* _EXERCISE OBJECTIVE_
Return the whole passage below about being Black in Rhode Island, word for word and without changes.

Black households earned just 62.2% of the white median household income. Black Rhode Island households made just 52.5% of white families.
More than 23% of Black Rhode Islanders lived in poverty last year, while less than 11% of White residents live in poverty.

Every day I wake up in Providence, Rhode Island, I pray and meditate on the day I can wave goodbye for good to Rhode Island. Being Black in Rhode Island can exhaust your energy, finances, and hope for humanity. I have had many personal and professional struggles while living in Rhode Island but slowly overcoming them.

I have taken so many losses, such as being rejected for over 150 jobs despite being a Licensed Master Social Worker, having a diverse professional background experience, and doing well on job interviews. It takes a toll on your mind, body, and soul when you get rejected from jobs you know you are overqualified for. The majority of the jobs I had in Rhode Island I have been overqualified for and worked for incompetent superiors who barely had an associates degree but questioned my education status on a day to day basis because "I am too young to have a master's degree and a diverse background of professional experience" and "How did you get your master's degree because I don't have one"  My master's degree didn't come easy especially being a graduate student with at The University of Southern Mississippi where I was one of two black in my master's program.

I have dealt with my fair share of racist supervisors in which I had to make complaints to the EEOC/Civil Rights department due to discriminatory treatment on the job. Living and working in Rhode Island, I have been the only Black person in the entire organization. Do you understand how lonely, awkward and uncomfortable it is to be the only Black person in your whole organization? Most of the non-profit agencies I've worked for are serving communities that are diverse, low-income, and marginalized. At the same time, the workers talked over their heads, down on them in a superior and authoritative tone. I have witnessed significant and challenging working Black people get terminated from a job due to "downsizing." Still, a few weeks later, the supervisor brings in an incompetent and lazy individual who doesn't have a strong work ethic or can't operate a copier.  Mind you, this person is usually someone's cousin or a friend who needs a job. When nepotism is keeping it real.

* _INFORMATION SUPPLIED_
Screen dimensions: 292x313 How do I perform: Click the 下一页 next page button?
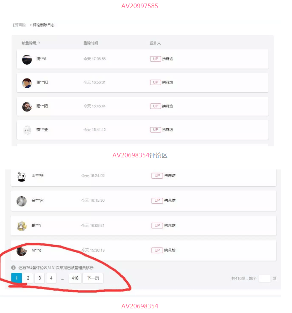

* _EXPECTED OUTPUT_
Black households earned just 62.2% of the white median household income. Black Rhode Island households made just 52.5% of white families.
More than 23% of Black Rhode Islanders lived in poverty last year, while less than 11% of White residents live in poverty.

Every day I wake up in Providence, Rhode Island, I pray and meditate on the day I can wave goodbye for good to Rhode Island. Being Black in Rhode Island can exhaust your energy, finances, and hope for humanity. I have had many personal and professional struggles while living in Rhode Island but slowly overcoming them.

I have taken so many losses, such as being rejected for over 150 jobs despite being a Licensed Master Social Worker, having a diverse professional background experience, and doing well on job interviews. It takes a toll on your mind, body, and soul when you get rejected from jobs you know you are overqualified for. The majority of the jobs I had in Rhode Island I have been overqualified for and worked for incompetent superiors who barely had an associates degree but questioned my education status on a day to day basis because "I am too young to have a master's degree and a diverse background of professional experience" and "How did you get your master's degree because I don't have one"  My master's degree didn't come easy especially being a graduate student with at The University of Southern Mississippi where I was one of two black in my master's program.

I have dealt with my fair share of racist supervisors in which I had to make complaints to the EEOC/Civil Rights department due to discriminatory treatment on the job. Living and working in Rhode Island, I have been the only Black person in the entire organization. Do you understand how lonely, awkward and uncomfortable it is to be the only Black person in your whole organization? Most of the non-profit agencies I've worked for are serving communities that are diverse, low-income, and marginalized. At the same time, the workers talked over their heads, down on them in a superior and authoritative tone. I have witnessed significant and challenging working Black people get terminated from a job due to "downsizing." Still, a few weeks later, the supervisor brings in an incompetent and lazy individual who doesn't have a strong work ethic or can't operate a copier.  Mind you, this person is usually someone's cousin or a friend who needs a job. When nepotism is keeping it real.